Mais les doléances du brave homme sont vaines! Madame Nicklės a exprimé sa volonté d'un ton si énergique, qu'il a fini par baisser la tête. Huit jours après, des ouvriers sont venus. Ils ont brutalement arraché le lierre séculaire et la vigne vierge qui pendait en gracieux festons à droite et à gauche du vieux pont de bois; ils ont arraché les brunes poutrelles et les longues solives, puis ils ont jeté des fondations et entassé des moellons rouges les uns sur les autres. Un épais massif de pierres a bientôt remplacé le pont si coquet d'autrefois.
Quand tout fut achevé, Madame Nicklés vint prendre son mari par le bras et lui faire admirer ce bel ouvrage : « Hein! est-ce assez solide ? - C'est horrible, affreux, épouvantable, idiot! aussi ai-je fait un serment. — Lequel?

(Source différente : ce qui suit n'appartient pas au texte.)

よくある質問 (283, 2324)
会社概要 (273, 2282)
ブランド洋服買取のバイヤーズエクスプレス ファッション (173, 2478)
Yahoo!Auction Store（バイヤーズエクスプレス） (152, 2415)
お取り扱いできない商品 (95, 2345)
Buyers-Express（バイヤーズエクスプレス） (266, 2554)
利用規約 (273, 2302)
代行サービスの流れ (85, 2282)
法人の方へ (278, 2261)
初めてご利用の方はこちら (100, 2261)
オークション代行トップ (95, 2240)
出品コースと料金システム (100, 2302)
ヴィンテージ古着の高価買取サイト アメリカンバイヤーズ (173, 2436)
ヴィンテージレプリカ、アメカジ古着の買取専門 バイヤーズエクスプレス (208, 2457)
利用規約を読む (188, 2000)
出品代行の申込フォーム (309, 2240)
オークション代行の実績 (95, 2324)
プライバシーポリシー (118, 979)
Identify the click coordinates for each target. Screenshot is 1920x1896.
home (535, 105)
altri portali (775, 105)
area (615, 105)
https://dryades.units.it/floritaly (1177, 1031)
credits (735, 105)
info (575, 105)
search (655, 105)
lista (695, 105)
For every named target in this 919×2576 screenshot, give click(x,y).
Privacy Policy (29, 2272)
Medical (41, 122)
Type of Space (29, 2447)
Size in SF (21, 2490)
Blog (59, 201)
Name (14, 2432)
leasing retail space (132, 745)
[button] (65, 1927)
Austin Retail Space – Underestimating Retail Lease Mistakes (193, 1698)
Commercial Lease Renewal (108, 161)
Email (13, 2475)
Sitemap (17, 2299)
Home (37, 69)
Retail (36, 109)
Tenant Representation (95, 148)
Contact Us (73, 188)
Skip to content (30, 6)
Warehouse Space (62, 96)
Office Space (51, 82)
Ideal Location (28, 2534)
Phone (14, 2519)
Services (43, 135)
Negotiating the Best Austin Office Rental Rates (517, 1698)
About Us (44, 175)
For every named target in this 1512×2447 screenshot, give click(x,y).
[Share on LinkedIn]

Jamais je ne passerai sur ce pont-là. — Tu y passeras. je le jure ! — Je le jure, je n'y passerai pas ! — C'est ce que nous verrons ». Ce fâcheux incident a complètement refroidi la tendresse des vieux époux. Plus de causeries intimes, plus de lectures, plus de musique, à peine quelques promenades silencieuses. Et chaque fois qu'on s'approchait du pont de pierre - car on était venu s'installer à Bannstein - Fritz ralentissait le pas et détournait la tête. Pendant cinq années, le Lorrain refusa obstinément de passer sur ce maudit pont, malgré les sollicitations de sa femme...
Un jour, examinant la toiture de sa maison abîmée par un violent ouragan, il perdit l'équilibre, chancela, tomba sur le perron et rendit l'âme. Le lendemain, le cercueil du pauvre Fritz Nicklès fut placé sous le vestibule et recevait les coups de chapeau et l'eau bénite des parents et des amis venus de Bitche et de Niederbronn pour assister aux obsèques. Au moment où le triste cortège se dirigeait vers l'église paroissiale, une fenêtre s'ouvrit brusquement, Madame Nicklės parut. La veuve fit un signe au suisse, et celui-ci, croyant qu'on voulait, pour rendre honneur au défunt, lui faire parcourir une dernière fois sa propriété, engagea le cortège sur le fameux pont de pierre.
« Eh bien, quand je le disais que tu y passerais! vociféra Madame Nicklės qui était devenue folle de rage et de dépit.»